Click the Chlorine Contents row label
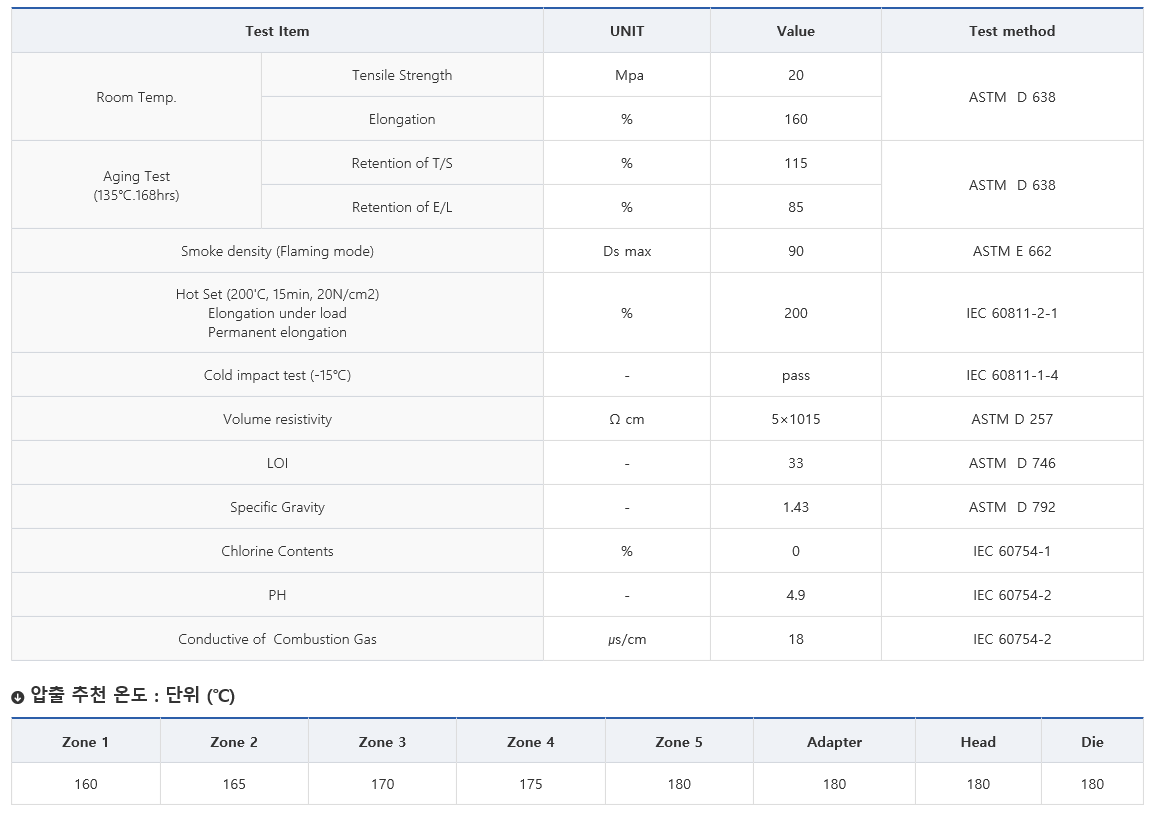 click(x=277, y=551)

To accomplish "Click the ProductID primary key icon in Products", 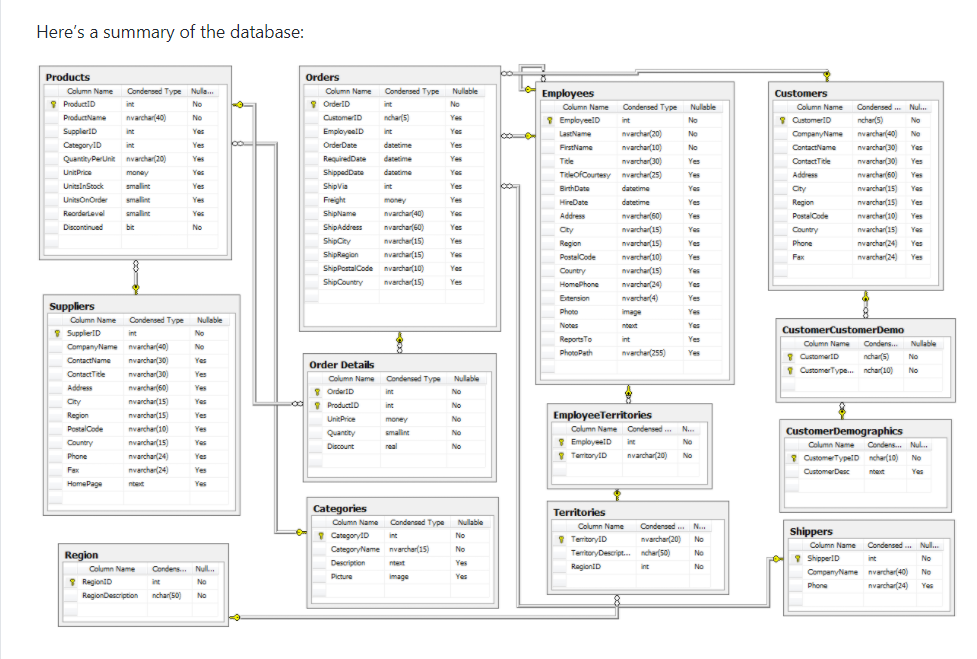I will coord(52,103).
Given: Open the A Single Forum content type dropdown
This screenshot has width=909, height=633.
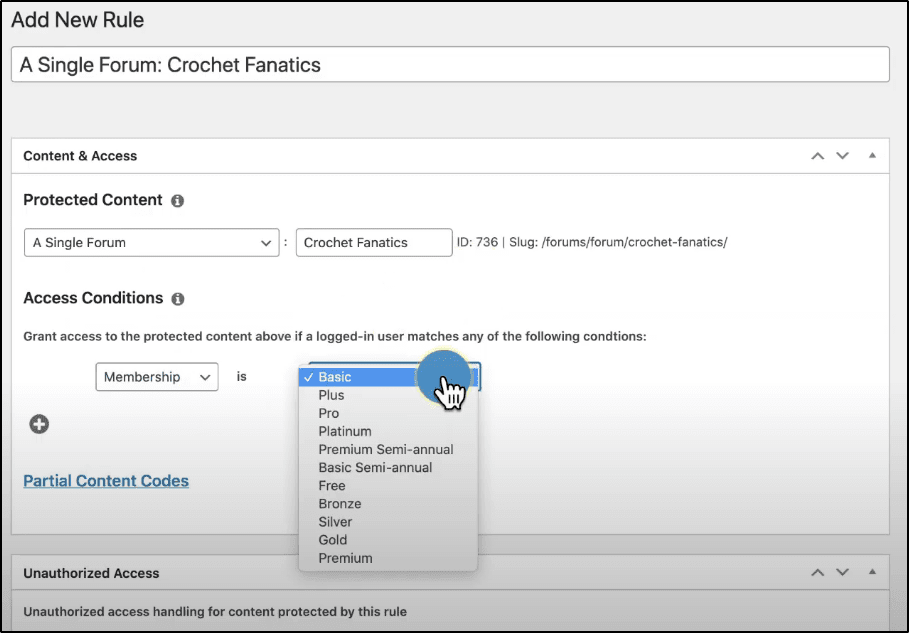Looking at the screenshot, I should [151, 242].
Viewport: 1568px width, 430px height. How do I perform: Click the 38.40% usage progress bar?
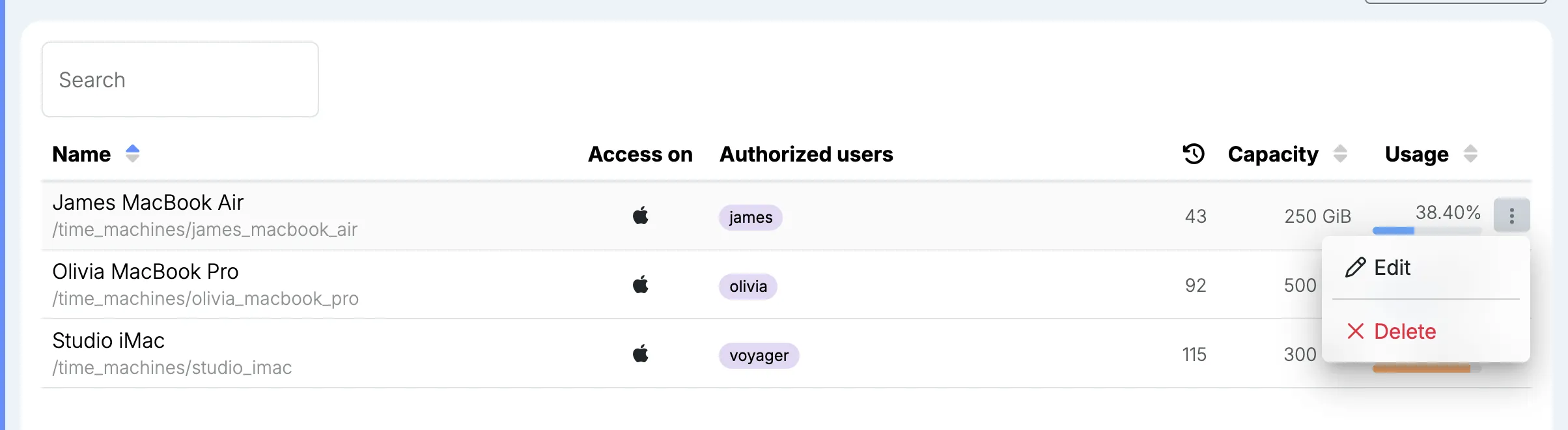coord(1427,231)
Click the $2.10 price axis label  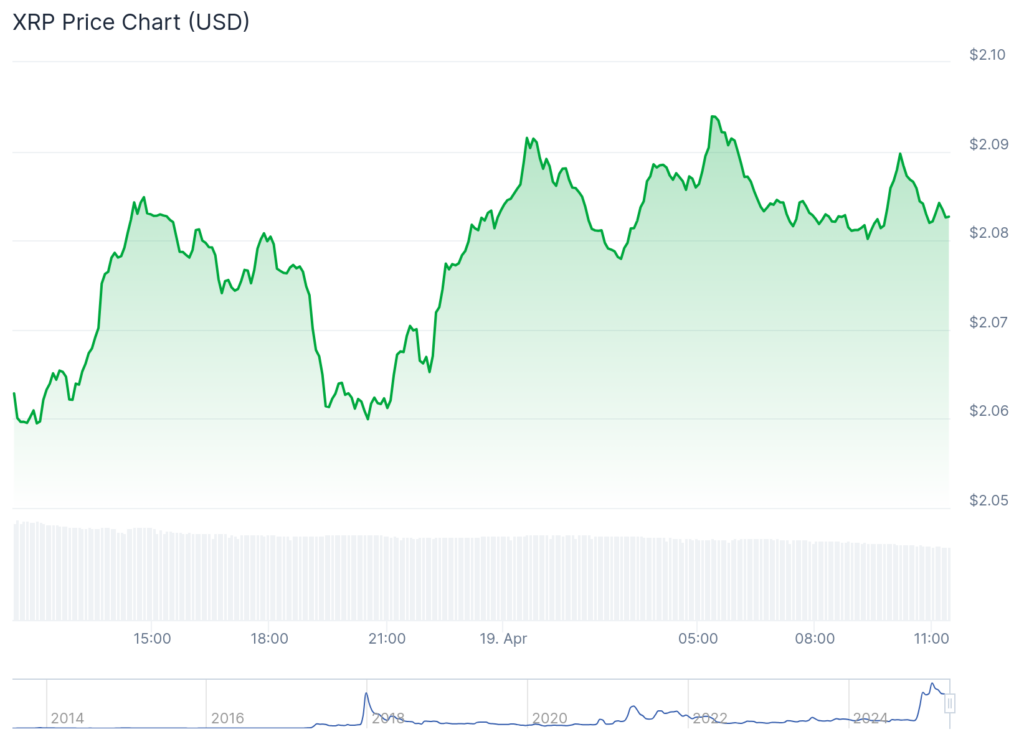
☆ ☆ ☆ ☆ ☆
### TASK STATEMENT
Lay out the records as a JSON list of strings, one string per line and no blank lines, beginning at the line that contains "Given: Open the" and running through the end of the records. Leave the pictures out of the answer.

### RESULT
[
  "Given: Open the A Single Forum content type dropdown",
  "This screenshot has width=909, height=633.",
  "Looking at the screenshot, I should [151, 242].",
  "Viewport: 1568px width, 430px height. How do I perform: Click the 38.40% usage progress bar?",
  "coord(1427,231)",
  "Click the $2.10 price axis label  "
]